Все небо было затянуто грозовыми тучами, не было видно ни луны, ни звезд. Спрятав голову в капюшонах походных плащей, эквилары и староста Луковок оседлали лошадей, зажгли факела и покинули деревню, направляясь на запад, к графскому хутору.
— Слыхали? — прошептал Зотик, обернувшись к друзьям с дикими глазами.
С хутора доносилось протяжное завывание, весьма жуткое, неприятное, потустороннее и давящее как мешок с овсом, что положили на грудь, затрудняя ее подъем при каждом вздохе. Рыцари молча кивнули, поерзав в седле. Лес озарила вспышка молнии, а над головой вновь кто-то замолотил в небесный барабан или же катал горы, ассоциации у друзей были именно такие. Деревья и кусты качало из стороны в сторону порывистым ветром. Тут и там мерещились тени, слышались странные звуки, обыденные днем, но холодящие кровь ночью. Атмосфера выдалась та еще: ночь, лес, гроза и трое мужчин с факелами, пробирающимися к усадьбе с призраками, завывающей на всю округу. За пределами деревни стало темно как в колодце и так же сыро. Лишь где-то в глубине леса изредка едва мерцали эйдосы.
— Свезло же нам, Леон, в один день столько событий, — шайка разбойников, эйдос, теперь еще и это, — заметил Готфрид.

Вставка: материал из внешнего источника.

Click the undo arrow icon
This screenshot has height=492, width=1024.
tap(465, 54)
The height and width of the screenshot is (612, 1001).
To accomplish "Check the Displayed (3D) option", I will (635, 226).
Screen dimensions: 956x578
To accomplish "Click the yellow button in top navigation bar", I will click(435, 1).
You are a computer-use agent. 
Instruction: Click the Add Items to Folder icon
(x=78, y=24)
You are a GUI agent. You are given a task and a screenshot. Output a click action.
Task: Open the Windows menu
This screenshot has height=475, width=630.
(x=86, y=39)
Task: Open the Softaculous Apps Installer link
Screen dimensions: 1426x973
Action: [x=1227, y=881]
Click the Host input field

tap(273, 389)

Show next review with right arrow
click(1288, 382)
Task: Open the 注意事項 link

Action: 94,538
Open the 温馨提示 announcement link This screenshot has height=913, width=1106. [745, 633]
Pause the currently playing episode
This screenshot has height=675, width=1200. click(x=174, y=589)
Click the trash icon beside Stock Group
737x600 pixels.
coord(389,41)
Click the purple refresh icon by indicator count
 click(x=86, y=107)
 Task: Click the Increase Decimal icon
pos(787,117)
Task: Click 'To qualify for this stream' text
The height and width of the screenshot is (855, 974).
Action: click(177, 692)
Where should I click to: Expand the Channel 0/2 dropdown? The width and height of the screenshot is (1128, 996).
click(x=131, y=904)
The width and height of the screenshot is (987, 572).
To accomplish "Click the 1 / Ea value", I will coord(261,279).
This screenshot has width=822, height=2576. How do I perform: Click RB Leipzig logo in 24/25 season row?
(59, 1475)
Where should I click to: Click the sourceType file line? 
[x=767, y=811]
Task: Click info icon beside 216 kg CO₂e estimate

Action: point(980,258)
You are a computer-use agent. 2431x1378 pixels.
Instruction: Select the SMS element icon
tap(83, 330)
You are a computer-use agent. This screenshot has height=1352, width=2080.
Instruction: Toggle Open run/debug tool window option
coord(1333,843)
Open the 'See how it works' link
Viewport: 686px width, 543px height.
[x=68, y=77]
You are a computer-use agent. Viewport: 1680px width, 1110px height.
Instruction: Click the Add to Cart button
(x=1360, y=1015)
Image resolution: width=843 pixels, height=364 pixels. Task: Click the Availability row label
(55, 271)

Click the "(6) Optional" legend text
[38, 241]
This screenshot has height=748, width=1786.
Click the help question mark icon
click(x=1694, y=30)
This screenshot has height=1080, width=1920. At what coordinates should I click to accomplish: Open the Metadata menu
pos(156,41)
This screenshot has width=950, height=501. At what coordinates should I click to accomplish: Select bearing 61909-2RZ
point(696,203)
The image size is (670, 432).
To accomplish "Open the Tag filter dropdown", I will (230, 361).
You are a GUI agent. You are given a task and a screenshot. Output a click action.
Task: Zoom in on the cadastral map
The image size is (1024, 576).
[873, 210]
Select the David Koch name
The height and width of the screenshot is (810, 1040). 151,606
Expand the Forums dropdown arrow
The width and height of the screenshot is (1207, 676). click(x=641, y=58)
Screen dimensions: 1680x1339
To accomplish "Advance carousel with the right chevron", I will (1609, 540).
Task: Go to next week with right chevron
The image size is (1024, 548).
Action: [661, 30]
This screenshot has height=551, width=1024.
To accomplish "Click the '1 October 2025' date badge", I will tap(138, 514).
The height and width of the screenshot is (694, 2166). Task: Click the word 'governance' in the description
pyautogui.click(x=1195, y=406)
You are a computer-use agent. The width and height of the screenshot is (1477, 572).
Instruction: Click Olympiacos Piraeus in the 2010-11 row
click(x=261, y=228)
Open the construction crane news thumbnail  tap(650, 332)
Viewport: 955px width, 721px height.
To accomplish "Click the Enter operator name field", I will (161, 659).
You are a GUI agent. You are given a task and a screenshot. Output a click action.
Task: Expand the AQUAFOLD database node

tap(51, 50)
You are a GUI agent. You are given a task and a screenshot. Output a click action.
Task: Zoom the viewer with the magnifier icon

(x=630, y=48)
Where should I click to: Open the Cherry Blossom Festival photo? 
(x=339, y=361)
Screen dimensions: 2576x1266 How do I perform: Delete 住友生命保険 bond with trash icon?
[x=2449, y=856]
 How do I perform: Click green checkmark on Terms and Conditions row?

— Трудно с этим не согласиться, мой друг.
— Страшно?
— Скорее неприятно и тревожно, но я же с вами, вместе не страшно.
Беатриче расположилась меж ушей Гермеса, как меж двух черных гор.
— Зотик, а ты вот приведений боишься, а эйдосов нет?
— Энти летучие чудесатики сызмала нам повсеместно встречаются, а призраки что?
— И то верно.
По мере подъема на хутор, завывание становилось все сильнее и от того ныло в животе при мыслях о том, кто и ли что может издавать такие звуки. Пламя металось на кончиках факелов как разъяренный бык в загоне. Порывистый ветер и дождь усердно корпели над тем, чтобы бастион света созданный факелами пал. Сродни последним защитникам бастиона, не желающим опускать руки и сдаваться, пламя факелов рьяно разрывало в клочья окружающую тьму. Отбрасываемые пламенными защитниками света, тени искажались и вились как кривые, запутанные корни деревьев, отступая и растворяясь в кромешной темноте.
— Твою ж мать! — выругался Готфрид, шарахнувшись и чуть не подскочив прямо на лошади.